===== DATA FOR THIS EXERCISE
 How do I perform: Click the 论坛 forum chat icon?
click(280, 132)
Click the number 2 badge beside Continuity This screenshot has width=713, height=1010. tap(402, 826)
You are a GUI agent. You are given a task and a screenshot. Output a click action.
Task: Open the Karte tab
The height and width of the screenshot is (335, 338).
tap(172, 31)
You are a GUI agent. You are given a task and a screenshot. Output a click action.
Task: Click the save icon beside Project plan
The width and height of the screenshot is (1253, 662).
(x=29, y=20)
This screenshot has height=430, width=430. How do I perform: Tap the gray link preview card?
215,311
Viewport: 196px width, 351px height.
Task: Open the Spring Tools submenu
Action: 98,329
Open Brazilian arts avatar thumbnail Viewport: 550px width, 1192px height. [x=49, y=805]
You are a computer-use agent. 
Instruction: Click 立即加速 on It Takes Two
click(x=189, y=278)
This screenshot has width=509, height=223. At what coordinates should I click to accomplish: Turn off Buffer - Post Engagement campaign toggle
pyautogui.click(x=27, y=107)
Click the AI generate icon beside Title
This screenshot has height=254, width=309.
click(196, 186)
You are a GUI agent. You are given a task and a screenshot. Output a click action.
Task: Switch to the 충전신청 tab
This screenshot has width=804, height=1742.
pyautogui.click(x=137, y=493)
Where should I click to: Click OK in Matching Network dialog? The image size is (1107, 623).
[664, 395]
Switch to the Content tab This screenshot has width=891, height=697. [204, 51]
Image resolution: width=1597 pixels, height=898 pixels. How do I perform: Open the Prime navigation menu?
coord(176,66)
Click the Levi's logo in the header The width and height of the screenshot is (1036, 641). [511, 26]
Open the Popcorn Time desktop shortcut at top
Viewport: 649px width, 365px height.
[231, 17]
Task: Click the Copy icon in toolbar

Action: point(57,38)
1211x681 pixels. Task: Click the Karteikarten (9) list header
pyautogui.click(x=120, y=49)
==========
EXERCISE: Reproduce the data above, swapping every occurrence of "screenshot" for "screen capture" and leaving everything else unchanged.

EXERCISE SOLUTION:
 How do I perform: Click the 论坛 forum chat icon?
click(280, 132)
Click the number 2 badge beside Continuity This screen capture has width=713, height=1010. tap(402, 826)
You are a GUI agent. You are given a task and a screen capture. Output a click action.
Task: Open the Karte tab
The height and width of the screen capture is (335, 338).
tap(172, 31)
You are a GUI agent. You are given a task and a screen capture. Output a click action.
Task: Click the save icon beside Project plan
The width and height of the screen capture is (1253, 662).
(x=29, y=20)
This screen capture has height=430, width=430. How do I perform: Tap the gray link preview card?
215,311
Viewport: 196px width, 351px height.
Task: Open the Spring Tools submenu
Action: 98,329
Open Brazilian arts avatar thumbnail Viewport: 550px width, 1192px height. [x=49, y=805]
You are a computer-use agent. 
Instruction: Click 立即加速 on It Takes Two
click(x=189, y=278)
This screen capture has width=509, height=223. At what coordinates should I click to accomplish: Turn off Buffer - Post Engagement campaign toggle
pyautogui.click(x=27, y=107)
Click the AI generate icon beside Title
This screen capture has height=254, width=309.
click(196, 186)
You are a GUI agent. You are given a task and a screen capture. Output a click action.
Task: Switch to the 충전신청 tab
This screen capture has width=804, height=1742.
pyautogui.click(x=137, y=493)
Where should I click to: Click OK in Matching Network dialog? The image size is (1107, 623).
[664, 395]
Switch to the Content tab This screen capture has width=891, height=697. [204, 51]
Image resolution: width=1597 pixels, height=898 pixels. How do I perform: Open the Prime navigation menu?
coord(176,66)
Click the Levi's logo in the header The width and height of the screen capture is (1036, 641). [511, 26]
Open the Popcorn Time desktop shortcut at top
Viewport: 649px width, 365px height.
[231, 17]
Task: Click the Copy icon in toolbar

Action: point(57,38)
1211x681 pixels. Task: Click the Karteikarten (9) list header
pyautogui.click(x=120, y=49)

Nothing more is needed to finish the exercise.